▸ Activity
Show the lines below where "Toggle" occurs.

===== Given entries

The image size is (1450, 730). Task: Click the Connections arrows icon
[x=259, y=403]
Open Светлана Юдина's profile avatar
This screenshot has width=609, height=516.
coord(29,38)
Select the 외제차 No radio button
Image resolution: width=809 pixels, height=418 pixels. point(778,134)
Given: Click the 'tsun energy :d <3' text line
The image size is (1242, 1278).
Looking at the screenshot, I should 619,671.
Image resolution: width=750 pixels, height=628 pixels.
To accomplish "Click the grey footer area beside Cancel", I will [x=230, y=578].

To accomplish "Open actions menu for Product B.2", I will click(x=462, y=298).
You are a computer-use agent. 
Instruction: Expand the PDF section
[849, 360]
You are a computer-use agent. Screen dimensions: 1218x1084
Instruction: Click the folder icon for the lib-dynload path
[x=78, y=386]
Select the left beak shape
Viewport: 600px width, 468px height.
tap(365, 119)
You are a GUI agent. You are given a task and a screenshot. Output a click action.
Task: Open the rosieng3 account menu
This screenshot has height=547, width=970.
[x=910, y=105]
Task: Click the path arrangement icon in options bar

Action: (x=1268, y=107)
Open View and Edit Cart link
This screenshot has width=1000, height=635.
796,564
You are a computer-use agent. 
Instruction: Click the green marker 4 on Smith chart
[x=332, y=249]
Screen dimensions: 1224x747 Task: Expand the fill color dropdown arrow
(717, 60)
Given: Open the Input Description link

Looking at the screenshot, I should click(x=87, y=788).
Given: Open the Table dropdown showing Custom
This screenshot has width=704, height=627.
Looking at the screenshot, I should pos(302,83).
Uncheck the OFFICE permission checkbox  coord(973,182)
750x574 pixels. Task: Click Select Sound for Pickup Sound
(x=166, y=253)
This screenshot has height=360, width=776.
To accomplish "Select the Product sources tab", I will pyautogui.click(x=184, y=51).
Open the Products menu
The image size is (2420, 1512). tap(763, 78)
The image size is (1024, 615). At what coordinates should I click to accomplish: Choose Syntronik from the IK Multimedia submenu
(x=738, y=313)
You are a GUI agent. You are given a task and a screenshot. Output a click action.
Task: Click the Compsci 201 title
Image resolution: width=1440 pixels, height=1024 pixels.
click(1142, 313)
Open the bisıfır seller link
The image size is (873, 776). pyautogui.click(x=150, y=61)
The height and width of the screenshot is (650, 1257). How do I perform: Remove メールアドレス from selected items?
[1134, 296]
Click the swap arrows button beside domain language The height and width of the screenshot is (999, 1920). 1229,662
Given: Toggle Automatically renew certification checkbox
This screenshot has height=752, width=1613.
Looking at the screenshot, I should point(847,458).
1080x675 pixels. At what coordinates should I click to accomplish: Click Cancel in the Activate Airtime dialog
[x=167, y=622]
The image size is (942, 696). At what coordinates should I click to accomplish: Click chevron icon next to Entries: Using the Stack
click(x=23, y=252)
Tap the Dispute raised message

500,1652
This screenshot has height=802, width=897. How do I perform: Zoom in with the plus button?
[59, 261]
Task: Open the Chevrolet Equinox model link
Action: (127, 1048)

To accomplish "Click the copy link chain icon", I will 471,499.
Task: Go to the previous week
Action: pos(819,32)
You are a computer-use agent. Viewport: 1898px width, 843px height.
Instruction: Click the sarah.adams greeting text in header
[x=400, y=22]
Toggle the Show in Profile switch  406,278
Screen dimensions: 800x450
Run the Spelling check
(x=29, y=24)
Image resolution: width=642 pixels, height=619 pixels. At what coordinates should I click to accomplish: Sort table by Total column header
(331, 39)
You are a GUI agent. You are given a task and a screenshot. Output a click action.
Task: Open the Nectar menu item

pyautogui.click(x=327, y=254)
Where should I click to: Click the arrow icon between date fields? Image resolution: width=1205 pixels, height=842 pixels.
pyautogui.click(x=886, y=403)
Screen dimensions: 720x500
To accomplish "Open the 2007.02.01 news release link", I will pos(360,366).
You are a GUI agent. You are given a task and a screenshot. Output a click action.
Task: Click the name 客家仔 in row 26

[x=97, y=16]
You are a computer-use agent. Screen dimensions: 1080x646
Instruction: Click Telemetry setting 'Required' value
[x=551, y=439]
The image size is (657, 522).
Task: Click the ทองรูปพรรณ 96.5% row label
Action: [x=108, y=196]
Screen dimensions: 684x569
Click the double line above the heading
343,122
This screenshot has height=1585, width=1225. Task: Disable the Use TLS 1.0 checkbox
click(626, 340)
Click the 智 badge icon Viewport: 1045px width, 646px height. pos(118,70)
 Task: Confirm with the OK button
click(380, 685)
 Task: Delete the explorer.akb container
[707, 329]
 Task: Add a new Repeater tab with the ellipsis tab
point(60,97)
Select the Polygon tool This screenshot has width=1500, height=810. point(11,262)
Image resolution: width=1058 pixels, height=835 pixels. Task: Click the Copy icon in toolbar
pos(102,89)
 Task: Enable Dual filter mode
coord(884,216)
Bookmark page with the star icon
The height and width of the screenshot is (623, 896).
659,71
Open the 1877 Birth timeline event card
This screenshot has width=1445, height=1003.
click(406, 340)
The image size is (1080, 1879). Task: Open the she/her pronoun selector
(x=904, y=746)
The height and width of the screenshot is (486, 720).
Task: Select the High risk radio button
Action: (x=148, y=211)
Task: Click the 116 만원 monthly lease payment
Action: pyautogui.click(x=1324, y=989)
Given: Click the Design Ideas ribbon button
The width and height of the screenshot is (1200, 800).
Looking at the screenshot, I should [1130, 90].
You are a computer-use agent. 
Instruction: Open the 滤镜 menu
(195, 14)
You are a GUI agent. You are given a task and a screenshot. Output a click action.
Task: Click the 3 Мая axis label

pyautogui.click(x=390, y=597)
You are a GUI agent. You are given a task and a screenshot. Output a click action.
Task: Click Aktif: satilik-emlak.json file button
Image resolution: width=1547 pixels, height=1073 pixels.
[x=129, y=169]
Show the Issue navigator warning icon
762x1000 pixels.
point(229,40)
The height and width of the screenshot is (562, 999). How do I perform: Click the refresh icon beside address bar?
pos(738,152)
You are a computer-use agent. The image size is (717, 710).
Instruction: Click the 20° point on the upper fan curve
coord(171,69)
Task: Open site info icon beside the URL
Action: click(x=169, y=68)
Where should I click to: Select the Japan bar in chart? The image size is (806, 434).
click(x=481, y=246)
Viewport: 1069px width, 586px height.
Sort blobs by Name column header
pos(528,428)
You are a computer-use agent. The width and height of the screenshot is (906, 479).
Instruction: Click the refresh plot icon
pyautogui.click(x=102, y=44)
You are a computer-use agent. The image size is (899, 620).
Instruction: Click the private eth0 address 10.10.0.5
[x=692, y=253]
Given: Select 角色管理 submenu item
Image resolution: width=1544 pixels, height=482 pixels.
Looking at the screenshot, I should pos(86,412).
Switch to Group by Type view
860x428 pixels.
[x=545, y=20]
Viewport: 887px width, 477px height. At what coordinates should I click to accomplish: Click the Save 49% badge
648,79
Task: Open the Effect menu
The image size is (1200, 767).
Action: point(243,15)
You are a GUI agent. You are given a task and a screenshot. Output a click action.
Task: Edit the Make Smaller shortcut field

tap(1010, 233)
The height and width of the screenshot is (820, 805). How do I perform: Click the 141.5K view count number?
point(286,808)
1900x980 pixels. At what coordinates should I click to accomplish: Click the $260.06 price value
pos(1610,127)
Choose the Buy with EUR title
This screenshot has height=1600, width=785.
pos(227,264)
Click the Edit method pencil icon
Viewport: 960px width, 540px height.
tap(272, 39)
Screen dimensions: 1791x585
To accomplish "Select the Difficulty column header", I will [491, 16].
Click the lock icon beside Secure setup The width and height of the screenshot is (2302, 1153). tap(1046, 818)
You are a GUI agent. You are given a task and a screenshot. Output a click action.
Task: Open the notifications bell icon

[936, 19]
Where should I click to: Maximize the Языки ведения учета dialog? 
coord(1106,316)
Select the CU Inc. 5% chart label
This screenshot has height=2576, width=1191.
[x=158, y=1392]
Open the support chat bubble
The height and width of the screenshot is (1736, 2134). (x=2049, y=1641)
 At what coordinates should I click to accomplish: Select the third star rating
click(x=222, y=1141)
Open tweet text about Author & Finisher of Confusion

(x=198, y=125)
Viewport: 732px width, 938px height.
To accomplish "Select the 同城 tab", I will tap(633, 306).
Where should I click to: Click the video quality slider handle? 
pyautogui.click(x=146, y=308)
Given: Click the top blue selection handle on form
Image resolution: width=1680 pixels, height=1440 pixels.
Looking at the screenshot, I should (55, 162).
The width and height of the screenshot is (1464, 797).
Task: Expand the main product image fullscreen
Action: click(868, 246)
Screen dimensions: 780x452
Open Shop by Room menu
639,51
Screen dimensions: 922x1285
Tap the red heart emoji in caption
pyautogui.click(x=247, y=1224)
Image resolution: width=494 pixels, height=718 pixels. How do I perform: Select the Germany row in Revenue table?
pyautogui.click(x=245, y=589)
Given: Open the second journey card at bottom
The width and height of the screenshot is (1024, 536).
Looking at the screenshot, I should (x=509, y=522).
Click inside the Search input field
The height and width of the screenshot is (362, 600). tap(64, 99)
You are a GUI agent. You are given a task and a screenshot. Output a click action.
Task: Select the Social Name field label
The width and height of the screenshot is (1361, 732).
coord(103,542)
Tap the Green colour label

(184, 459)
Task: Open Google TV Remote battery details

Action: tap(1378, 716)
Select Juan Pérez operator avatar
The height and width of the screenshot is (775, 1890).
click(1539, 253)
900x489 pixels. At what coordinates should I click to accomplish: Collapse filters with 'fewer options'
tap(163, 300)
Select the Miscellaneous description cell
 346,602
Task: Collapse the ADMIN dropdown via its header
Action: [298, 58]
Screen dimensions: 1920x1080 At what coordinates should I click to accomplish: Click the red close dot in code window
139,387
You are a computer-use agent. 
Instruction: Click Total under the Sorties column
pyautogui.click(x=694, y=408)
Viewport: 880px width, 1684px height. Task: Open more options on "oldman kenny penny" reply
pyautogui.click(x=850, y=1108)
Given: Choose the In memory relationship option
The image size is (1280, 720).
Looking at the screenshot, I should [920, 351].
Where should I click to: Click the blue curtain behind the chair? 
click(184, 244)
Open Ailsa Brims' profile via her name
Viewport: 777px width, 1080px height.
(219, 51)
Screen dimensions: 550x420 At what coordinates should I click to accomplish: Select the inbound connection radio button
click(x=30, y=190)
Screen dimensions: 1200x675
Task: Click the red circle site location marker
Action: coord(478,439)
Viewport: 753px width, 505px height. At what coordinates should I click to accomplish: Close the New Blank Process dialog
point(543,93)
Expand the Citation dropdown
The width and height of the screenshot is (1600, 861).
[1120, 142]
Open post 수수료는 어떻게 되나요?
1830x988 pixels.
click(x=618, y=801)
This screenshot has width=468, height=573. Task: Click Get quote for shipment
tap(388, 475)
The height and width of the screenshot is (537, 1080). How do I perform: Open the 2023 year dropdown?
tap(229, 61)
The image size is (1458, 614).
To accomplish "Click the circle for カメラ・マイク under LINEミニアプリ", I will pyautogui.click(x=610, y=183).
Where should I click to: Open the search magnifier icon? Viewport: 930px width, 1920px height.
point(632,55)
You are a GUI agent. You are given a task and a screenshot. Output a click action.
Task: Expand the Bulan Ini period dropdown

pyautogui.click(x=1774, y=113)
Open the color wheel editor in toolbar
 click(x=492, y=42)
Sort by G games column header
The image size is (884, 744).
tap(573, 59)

==========

▸ Reply to the task
Given: Toggle Automatically renew certification checkbox
Toggle the Show in Profile switch  406,278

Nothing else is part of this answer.